▶ **Activity**: Please reproduce the data below exactly, from the first line through the line containing "Architecture Media (434, 816)", and leave every later line out.

Extracted data entries
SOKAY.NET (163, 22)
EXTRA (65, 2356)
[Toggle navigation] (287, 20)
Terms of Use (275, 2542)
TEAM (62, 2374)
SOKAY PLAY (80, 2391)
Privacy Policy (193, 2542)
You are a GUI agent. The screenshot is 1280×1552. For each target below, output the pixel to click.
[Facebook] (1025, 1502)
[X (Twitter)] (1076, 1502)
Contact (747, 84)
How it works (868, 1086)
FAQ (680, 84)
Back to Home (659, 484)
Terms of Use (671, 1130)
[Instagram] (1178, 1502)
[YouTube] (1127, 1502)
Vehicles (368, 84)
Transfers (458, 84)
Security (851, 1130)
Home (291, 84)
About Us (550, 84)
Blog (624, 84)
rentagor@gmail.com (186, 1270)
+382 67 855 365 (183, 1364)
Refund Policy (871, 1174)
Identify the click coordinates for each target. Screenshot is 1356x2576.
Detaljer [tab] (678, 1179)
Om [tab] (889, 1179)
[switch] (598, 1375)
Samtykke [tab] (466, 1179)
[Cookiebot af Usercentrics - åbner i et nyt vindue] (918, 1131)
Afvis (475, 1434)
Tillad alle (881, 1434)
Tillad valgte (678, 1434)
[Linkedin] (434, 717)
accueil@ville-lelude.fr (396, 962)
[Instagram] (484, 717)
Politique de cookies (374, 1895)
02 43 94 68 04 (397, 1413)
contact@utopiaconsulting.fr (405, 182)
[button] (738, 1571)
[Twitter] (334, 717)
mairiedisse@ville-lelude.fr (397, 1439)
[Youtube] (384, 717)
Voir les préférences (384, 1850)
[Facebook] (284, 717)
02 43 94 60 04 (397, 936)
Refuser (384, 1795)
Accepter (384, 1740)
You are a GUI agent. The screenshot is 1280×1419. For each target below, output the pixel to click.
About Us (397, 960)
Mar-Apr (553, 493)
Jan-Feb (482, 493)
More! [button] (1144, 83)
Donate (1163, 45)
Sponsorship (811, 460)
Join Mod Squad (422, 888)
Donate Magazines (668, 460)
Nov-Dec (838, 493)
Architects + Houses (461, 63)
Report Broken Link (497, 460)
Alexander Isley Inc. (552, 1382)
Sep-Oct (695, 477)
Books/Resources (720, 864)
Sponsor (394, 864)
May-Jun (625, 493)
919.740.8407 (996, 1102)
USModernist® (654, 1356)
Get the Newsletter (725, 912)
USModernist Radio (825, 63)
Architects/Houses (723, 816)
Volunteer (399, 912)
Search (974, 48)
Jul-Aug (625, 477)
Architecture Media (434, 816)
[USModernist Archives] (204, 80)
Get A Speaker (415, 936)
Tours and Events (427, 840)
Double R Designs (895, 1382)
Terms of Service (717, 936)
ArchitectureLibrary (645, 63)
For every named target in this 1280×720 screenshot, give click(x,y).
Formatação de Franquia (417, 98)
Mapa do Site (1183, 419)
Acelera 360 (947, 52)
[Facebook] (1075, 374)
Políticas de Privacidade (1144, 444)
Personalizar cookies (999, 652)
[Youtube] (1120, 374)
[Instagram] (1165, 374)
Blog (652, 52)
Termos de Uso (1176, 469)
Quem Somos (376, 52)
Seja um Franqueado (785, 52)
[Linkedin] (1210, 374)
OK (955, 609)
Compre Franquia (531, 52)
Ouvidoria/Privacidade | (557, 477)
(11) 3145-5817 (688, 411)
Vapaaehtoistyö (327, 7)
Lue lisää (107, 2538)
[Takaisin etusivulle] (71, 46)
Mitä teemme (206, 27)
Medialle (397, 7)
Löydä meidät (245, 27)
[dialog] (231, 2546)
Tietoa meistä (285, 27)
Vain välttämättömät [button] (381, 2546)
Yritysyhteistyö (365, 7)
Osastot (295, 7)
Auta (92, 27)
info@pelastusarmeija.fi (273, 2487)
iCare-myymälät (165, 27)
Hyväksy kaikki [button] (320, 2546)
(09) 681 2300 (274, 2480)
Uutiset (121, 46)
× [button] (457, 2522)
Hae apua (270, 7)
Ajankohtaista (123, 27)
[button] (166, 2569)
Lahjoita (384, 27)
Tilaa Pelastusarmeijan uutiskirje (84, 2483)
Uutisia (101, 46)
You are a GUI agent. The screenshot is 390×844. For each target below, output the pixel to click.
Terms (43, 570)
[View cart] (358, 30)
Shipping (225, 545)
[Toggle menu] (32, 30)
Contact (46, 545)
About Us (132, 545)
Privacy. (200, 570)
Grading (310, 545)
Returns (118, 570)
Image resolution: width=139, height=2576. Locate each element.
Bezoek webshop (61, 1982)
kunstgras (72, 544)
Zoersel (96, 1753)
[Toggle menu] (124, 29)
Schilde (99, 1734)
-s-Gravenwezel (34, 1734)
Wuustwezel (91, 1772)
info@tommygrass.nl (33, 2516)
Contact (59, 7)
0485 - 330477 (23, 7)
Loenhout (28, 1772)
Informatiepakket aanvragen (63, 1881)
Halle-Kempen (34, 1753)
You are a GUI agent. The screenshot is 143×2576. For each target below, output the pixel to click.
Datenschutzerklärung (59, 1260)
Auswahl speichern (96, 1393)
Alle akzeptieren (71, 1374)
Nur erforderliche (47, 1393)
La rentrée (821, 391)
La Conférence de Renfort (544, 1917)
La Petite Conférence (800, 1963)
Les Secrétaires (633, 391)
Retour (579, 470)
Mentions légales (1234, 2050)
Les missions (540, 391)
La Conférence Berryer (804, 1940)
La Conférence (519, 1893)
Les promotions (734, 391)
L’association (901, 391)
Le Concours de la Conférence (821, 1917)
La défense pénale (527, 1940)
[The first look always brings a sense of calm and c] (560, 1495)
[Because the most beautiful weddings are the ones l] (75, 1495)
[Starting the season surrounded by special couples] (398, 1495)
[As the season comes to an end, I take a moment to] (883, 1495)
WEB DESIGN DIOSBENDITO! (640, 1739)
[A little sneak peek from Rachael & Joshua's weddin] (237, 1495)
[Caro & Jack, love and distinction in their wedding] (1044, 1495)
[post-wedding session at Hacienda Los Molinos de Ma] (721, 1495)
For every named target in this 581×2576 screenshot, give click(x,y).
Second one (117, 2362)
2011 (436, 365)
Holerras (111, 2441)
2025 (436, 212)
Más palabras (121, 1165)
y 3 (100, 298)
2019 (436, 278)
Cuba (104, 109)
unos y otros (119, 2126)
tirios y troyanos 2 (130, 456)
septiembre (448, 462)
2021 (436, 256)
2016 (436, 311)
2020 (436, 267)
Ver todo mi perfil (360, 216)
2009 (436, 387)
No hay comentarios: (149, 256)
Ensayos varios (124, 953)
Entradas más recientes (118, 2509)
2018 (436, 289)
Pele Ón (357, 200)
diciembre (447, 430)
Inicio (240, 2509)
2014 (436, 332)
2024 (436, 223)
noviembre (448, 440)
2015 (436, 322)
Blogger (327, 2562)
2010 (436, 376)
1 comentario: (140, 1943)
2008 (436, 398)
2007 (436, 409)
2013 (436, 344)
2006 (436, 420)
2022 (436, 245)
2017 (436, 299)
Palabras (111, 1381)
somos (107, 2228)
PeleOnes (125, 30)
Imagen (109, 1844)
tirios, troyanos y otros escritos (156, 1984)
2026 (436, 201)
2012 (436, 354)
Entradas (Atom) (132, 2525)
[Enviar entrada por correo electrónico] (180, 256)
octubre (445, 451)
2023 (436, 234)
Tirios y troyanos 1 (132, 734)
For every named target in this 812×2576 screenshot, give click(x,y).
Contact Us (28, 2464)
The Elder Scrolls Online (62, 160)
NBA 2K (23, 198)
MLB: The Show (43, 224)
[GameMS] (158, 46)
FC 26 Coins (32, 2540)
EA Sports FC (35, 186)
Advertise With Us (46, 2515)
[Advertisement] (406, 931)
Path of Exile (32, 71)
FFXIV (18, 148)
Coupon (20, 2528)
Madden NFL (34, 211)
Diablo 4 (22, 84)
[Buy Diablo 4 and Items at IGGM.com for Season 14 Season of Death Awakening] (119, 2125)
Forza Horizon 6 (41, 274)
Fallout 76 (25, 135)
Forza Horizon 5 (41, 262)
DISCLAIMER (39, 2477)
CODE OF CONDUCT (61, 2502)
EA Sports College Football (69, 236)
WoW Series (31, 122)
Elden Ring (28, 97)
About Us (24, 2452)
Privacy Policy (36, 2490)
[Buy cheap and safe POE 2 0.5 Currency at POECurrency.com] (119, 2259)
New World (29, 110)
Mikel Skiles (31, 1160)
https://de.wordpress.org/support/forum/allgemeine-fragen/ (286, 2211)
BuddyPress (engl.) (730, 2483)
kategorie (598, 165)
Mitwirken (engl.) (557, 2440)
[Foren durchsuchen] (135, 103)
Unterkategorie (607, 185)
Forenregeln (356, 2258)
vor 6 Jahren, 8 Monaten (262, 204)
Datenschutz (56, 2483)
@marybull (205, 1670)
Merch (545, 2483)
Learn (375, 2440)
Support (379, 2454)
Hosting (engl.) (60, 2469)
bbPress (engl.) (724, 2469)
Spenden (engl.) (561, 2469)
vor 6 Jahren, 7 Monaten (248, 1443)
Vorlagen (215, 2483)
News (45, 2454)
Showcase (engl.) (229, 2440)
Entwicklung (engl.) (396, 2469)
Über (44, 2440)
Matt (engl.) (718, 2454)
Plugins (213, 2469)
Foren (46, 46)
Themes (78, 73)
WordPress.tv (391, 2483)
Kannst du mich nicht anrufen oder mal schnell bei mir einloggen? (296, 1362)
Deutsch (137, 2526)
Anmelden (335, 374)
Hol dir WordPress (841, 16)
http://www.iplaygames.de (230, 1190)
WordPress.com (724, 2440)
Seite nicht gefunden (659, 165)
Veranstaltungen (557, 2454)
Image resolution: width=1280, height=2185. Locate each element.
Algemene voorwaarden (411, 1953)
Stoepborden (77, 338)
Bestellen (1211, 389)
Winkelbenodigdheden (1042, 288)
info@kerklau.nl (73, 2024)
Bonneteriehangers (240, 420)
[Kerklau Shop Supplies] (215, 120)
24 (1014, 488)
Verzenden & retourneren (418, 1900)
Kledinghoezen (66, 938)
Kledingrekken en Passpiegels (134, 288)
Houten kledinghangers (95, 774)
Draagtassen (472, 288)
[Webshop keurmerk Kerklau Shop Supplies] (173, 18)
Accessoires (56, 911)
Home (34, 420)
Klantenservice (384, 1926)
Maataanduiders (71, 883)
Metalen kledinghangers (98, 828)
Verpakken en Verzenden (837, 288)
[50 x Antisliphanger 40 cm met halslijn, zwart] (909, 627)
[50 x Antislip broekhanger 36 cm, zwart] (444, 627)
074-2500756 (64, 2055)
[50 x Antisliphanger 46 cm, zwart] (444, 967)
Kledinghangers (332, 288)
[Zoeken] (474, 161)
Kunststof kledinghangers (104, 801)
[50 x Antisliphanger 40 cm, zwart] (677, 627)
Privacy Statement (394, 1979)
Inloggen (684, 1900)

▶ **Result**:
SOKAY.NET (163, 22)
EXTRA (65, 2356)
[Toggle navigation] (287, 20)
Terms of Use (275, 2542)
TEAM (62, 2374)
SOKAY PLAY (80, 2391)
Privacy Policy (193, 2542)
You are a GUI agent. The screenshot is 1280×1552. For each target below, output the pixel to click.
[Facebook] (1025, 1502)
[X (Twitter)] (1076, 1502)
Contact (747, 84)
How it works (868, 1086)
FAQ (680, 84)
Back to Home (659, 484)
Terms of Use (671, 1130)
[Instagram] (1178, 1502)
[YouTube] (1127, 1502)
Vehicles (368, 84)
Transfers (458, 84)
Security (851, 1130)
Home (291, 84)
About Us (550, 84)
Blog (624, 84)
rentagor@gmail.com (186, 1270)
+382 67 855 365 (183, 1364)
Refund Policy (871, 1174)
Identify the click coordinates for each target. Screenshot is 1356x2576.
Detaljer [tab] (678, 1179)
Om [tab] (889, 1179)
[switch] (598, 1375)
Samtykke [tab] (466, 1179)
[Cookiebot af Usercentrics - åbner i et nyt vindue] (918, 1131)
Afvis (475, 1434)
Tillad alle (881, 1434)
Tillad valgte (678, 1434)
[Linkedin] (434, 717)
accueil@ville-lelude.fr (396, 962)
[Instagram] (484, 717)
Politique de cookies (374, 1895)
02 43 94 68 04 (397, 1413)
contact@utopiaconsulting.fr (405, 182)
[button] (738, 1571)
[Twitter] (334, 717)
mairiedisse@ville-lelude.fr (397, 1439)
[Youtube] (384, 717)
Voir les préférences (384, 1850)
[Facebook] (284, 717)
02 43 94 60 04 (397, 936)
Refuser (384, 1795)
Accepter (384, 1740)
You are a GUI agent. The screenshot is 1280×1419. For each target below, output the pixel to click.
About Us (397, 960)
Mar-Apr (553, 493)
Jan-Feb (482, 493)
More! [button] (1144, 83)
Donate (1163, 45)
Sponsorship (811, 460)
Join Mod Squad (422, 888)
Donate Magazines (668, 460)
Nov-Dec (838, 493)
Architects + Houses (461, 63)
Report Broken Link (497, 460)
Alexander Isley Inc. (552, 1382)
Sep-Oct (695, 477)
Books/Resources (720, 864)
Sponsor (394, 864)
May-Jun (625, 493)
919.740.8407 (996, 1102)
USModernist® (654, 1356)
Get the Newsletter (725, 912)
USModernist Radio (825, 63)
Architects/Houses (723, 816)
Volunteer (399, 912)
Search (974, 48)
Jul-Aug (625, 477)
Architecture Media (434, 816)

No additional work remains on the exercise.